Data shown:
- Opening Delimiter -
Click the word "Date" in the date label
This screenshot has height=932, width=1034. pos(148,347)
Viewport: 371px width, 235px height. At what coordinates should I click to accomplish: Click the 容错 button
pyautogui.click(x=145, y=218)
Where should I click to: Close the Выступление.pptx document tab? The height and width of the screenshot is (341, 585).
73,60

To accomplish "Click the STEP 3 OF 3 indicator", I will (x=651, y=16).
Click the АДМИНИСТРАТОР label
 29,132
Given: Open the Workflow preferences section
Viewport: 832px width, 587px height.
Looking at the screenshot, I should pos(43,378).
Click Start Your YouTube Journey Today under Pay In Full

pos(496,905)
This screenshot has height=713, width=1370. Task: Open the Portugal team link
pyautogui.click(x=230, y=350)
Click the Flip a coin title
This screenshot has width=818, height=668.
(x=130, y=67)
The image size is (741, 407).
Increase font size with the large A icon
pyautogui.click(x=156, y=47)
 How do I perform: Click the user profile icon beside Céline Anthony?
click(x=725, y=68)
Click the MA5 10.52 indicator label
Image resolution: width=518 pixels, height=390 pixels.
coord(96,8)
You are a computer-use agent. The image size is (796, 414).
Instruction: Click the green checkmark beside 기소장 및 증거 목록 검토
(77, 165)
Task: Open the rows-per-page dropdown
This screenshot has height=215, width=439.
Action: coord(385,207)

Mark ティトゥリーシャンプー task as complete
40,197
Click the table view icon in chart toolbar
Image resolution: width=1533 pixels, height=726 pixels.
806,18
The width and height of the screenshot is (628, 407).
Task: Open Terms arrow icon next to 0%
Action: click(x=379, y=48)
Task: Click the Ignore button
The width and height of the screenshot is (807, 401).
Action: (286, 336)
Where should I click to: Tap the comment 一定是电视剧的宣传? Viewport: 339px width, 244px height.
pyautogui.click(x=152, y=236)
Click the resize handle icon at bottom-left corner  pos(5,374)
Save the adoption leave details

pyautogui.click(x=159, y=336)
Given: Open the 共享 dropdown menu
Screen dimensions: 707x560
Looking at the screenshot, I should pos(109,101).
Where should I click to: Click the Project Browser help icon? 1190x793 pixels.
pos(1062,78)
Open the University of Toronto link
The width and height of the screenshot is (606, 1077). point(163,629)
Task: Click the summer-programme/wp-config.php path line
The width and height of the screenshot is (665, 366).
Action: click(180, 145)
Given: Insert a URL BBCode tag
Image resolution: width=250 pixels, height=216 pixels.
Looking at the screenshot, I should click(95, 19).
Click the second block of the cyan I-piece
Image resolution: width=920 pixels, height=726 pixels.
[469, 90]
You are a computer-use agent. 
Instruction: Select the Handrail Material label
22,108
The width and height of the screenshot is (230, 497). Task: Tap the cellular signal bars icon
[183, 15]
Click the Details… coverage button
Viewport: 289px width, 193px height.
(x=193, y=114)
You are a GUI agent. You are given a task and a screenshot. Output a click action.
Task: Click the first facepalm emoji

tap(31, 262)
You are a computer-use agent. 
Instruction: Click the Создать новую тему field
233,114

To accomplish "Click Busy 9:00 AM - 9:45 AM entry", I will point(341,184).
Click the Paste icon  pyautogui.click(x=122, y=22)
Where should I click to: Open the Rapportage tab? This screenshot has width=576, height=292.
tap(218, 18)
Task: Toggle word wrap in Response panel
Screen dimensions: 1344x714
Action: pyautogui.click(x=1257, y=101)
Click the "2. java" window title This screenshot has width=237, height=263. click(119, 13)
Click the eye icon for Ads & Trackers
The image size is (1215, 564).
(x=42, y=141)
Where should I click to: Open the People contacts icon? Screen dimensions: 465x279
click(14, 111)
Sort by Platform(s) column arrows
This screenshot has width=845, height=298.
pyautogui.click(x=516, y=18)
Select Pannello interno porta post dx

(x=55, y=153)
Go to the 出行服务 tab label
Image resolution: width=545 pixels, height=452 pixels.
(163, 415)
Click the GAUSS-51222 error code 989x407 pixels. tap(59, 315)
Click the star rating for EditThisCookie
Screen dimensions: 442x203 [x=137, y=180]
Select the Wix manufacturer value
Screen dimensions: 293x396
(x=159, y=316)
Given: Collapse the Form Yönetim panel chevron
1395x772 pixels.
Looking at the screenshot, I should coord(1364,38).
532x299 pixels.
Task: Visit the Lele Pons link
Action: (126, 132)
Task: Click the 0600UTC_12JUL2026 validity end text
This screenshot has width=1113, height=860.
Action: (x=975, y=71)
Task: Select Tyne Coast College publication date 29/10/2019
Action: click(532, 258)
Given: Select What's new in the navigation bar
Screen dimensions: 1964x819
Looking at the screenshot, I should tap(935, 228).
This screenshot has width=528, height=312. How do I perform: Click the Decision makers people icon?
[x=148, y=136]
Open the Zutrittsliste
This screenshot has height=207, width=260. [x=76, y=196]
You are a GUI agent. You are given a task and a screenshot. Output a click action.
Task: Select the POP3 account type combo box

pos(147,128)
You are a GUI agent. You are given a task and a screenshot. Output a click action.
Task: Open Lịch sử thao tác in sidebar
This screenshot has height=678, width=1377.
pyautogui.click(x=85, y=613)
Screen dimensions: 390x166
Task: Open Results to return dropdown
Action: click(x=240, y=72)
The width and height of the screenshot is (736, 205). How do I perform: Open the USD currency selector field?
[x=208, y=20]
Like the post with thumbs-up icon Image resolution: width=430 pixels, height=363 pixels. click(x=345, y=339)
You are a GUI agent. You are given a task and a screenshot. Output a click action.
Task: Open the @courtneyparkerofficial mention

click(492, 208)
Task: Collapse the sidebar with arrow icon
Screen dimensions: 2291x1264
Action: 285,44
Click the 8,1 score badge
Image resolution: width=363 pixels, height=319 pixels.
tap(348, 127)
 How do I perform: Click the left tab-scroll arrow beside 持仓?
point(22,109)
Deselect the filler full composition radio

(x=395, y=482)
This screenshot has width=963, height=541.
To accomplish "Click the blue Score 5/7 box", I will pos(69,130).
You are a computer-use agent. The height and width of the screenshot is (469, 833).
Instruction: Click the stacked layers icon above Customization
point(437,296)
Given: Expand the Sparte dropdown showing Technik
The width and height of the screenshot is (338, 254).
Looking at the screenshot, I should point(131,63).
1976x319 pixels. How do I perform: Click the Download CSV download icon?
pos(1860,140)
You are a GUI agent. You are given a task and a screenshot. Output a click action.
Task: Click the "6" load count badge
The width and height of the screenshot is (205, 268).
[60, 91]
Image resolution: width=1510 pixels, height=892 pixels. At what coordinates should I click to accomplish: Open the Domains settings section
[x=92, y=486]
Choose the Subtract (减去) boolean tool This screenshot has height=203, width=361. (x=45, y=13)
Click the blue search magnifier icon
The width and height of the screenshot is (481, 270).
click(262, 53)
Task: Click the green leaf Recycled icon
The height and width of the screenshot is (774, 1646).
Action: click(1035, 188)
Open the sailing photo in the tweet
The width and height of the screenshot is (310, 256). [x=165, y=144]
- Closing Delimiter -
Problem details:
Write out every line of the records exactly.

Answer box:
Click the word "Date" in the date label
This screenshot has height=932, width=1034. pos(148,347)
Viewport: 371px width, 235px height. At what coordinates should I click to accomplish: Click the 容错 button
pyautogui.click(x=145, y=218)
Where should I click to: Close the Выступление.pptx document tab? The height and width of the screenshot is (341, 585).
73,60

To accomplish "Click the STEP 3 OF 3 indicator", I will (x=651, y=16).
Click the АДМИНИСТРАТОР label
 29,132
Given: Open the Workflow preferences section
Viewport: 832px width, 587px height.
Looking at the screenshot, I should pos(43,378).
Click Start Your YouTube Journey Today under Pay In Full

pos(496,905)
This screenshot has height=713, width=1370. Task: Open the Portugal team link
pyautogui.click(x=230, y=350)
Click the Flip a coin title
This screenshot has width=818, height=668.
(x=130, y=67)
The image size is (741, 407).
Increase font size with the large A icon
pyautogui.click(x=156, y=47)
 How do I perform: Click the user profile icon beside Céline Anthony?
click(x=725, y=68)
Click the MA5 10.52 indicator label
Image resolution: width=518 pixels, height=390 pixels.
coord(96,8)
You are a computer-use agent. The image size is (796, 414).
Instruction: Click the green checkmark beside 기소장 및 증거 목록 검토
(77, 165)
Task: Open the rows-per-page dropdown
This screenshot has height=215, width=439.
Action: coord(385,207)

Mark ティトゥリーシャンプー task as complete
40,197
Click the table view icon in chart toolbar
Image resolution: width=1533 pixels, height=726 pixels.
806,18
The width and height of the screenshot is (628, 407).
Task: Open Terms arrow icon next to 0%
Action: click(x=379, y=48)
Task: Click the Ignore button
The width and height of the screenshot is (807, 401).
Action: (286, 336)
Where should I click to: Tap the comment 一定是电视剧的宣传? Viewport: 339px width, 244px height.
pyautogui.click(x=152, y=236)
Click the resize handle icon at bottom-left corner  pos(5,374)
Save the adoption leave details

pyautogui.click(x=159, y=336)
Given: Open the 共享 dropdown menu
Screen dimensions: 707x560
Looking at the screenshot, I should pos(109,101).
Where should I click to: Click the Project Browser help icon? 1190x793 pixels.
pos(1062,78)
Open the University of Toronto link
The width and height of the screenshot is (606, 1077). point(163,629)
Task: Click the summer-programme/wp-config.php path line
The width and height of the screenshot is (665, 366).
Action: click(180, 145)
Given: Insert a URL BBCode tag
Image resolution: width=250 pixels, height=216 pixels.
Looking at the screenshot, I should click(95, 19).
Click the second block of the cyan I-piece
Image resolution: width=920 pixels, height=726 pixels.
[469, 90]
You are a computer-use agent. 
Instruction: Select the Handrail Material label
22,108
The width and height of the screenshot is (230, 497). Task: Tap the cellular signal bars icon
[183, 15]
Click the Details… coverage button
Viewport: 289px width, 193px height.
(x=193, y=114)
You are a GUI agent. You are given a task and a screenshot. Output a click action.
Task: Click the first facepalm emoji

tap(31, 262)
You are a computer-use agent. 
Instruction: Click the Создать новую тему field
233,114

To accomplish "Click Busy 9:00 AM - 9:45 AM entry", I will point(341,184).
Click the Paste icon  pyautogui.click(x=122, y=22)
Where should I click to: Open the Rapportage tab? This screenshot has width=576, height=292.
tap(218, 18)
Task: Toggle word wrap in Response panel
Screen dimensions: 1344x714
Action: pyautogui.click(x=1257, y=101)
Click the "2. java" window title This screenshot has width=237, height=263. click(119, 13)
Click the eye icon for Ads & Trackers
The image size is (1215, 564).
(x=42, y=141)
Where should I click to: Open the People contacts icon? Screen dimensions: 465x279
click(14, 111)
Sort by Platform(s) column arrows
This screenshot has width=845, height=298.
pyautogui.click(x=516, y=18)
Select Pannello interno porta post dx

(x=55, y=153)
Go to the 出行服务 tab label
Image resolution: width=545 pixels, height=452 pixels.
(163, 415)
Click the GAUSS-51222 error code 989x407 pixels. tap(59, 315)
Click the star rating for EditThisCookie
Screen dimensions: 442x203 [x=137, y=180]
Select the Wix manufacturer value
Screen dimensions: 293x396
(x=159, y=316)
Given: Collapse the Form Yönetim panel chevron
1395x772 pixels.
Looking at the screenshot, I should coord(1364,38).
532x299 pixels.
Task: Visit the Lele Pons link
Action: (126, 132)
Task: Click the 0600UTC_12JUL2026 validity end text
This screenshot has width=1113, height=860.
Action: (x=975, y=71)
Task: Select Tyne Coast College publication date 29/10/2019
Action: click(532, 258)
Given: Select What's new in the navigation bar
Screen dimensions: 1964x819
Looking at the screenshot, I should tap(935, 228).
This screenshot has width=528, height=312. How do I perform: Click the Decision makers people icon?
[x=148, y=136]
Open the Zutrittsliste
This screenshot has height=207, width=260. [x=76, y=196]
You are a GUI agent. You are given a task and a screenshot. Output a click action.
Task: Select the POP3 account type combo box

pos(147,128)
You are a GUI agent. You are given a task and a screenshot. Output a click action.
Task: Open Lịch sử thao tác in sidebar
This screenshot has height=678, width=1377.
pyautogui.click(x=85, y=613)
Screen dimensions: 390x166
Task: Open Results to return dropdown
Action: click(x=240, y=72)
The width and height of the screenshot is (736, 205). How do I perform: Open the USD currency selector field?
[x=208, y=20]
Like the post with thumbs-up icon Image resolution: width=430 pixels, height=363 pixels. click(x=345, y=339)
You are a GUI agent. You are given a task and a screenshot. Output a click action.
Task: Open the @courtneyparkerofficial mention

click(492, 208)
Task: Collapse the sidebar with arrow icon
Screen dimensions: 2291x1264
Action: 285,44
Click the 8,1 score badge
Image resolution: width=363 pixels, height=319 pixels.
tap(348, 127)
 How do I perform: Click the left tab-scroll arrow beside 持仓?
point(22,109)
Deselect the filler full composition radio

(x=395, y=482)
This screenshot has width=963, height=541.
To accomplish "Click the blue Score 5/7 box", I will pos(69,130).
You are a computer-use agent. The height and width of the screenshot is (469, 833).
Instruction: Click the stacked layers icon above Customization
point(437,296)
Given: Expand the Sparte dropdown showing Technik
The width and height of the screenshot is (338, 254).
Looking at the screenshot, I should point(131,63).
1976x319 pixels. How do I perform: Click the Download CSV download icon?
pos(1860,140)
You are a GUI agent. You are given a task and a screenshot. Output a click action.
Task: Click the "6" load count badge
The width and height of the screenshot is (205, 268).
[60, 91]
Image resolution: width=1510 pixels, height=892 pixels. At what coordinates should I click to accomplish: Open the Domains settings section
[x=92, y=486]
Choose the Subtract (减去) boolean tool This screenshot has height=203, width=361. (x=45, y=13)
Click the blue search magnifier icon
The width and height of the screenshot is (481, 270).
click(262, 53)
Task: Click the green leaf Recycled icon
The height and width of the screenshot is (774, 1646).
Action: click(1035, 188)
Open the sailing photo in the tweet
The width and height of the screenshot is (310, 256). [x=165, y=144]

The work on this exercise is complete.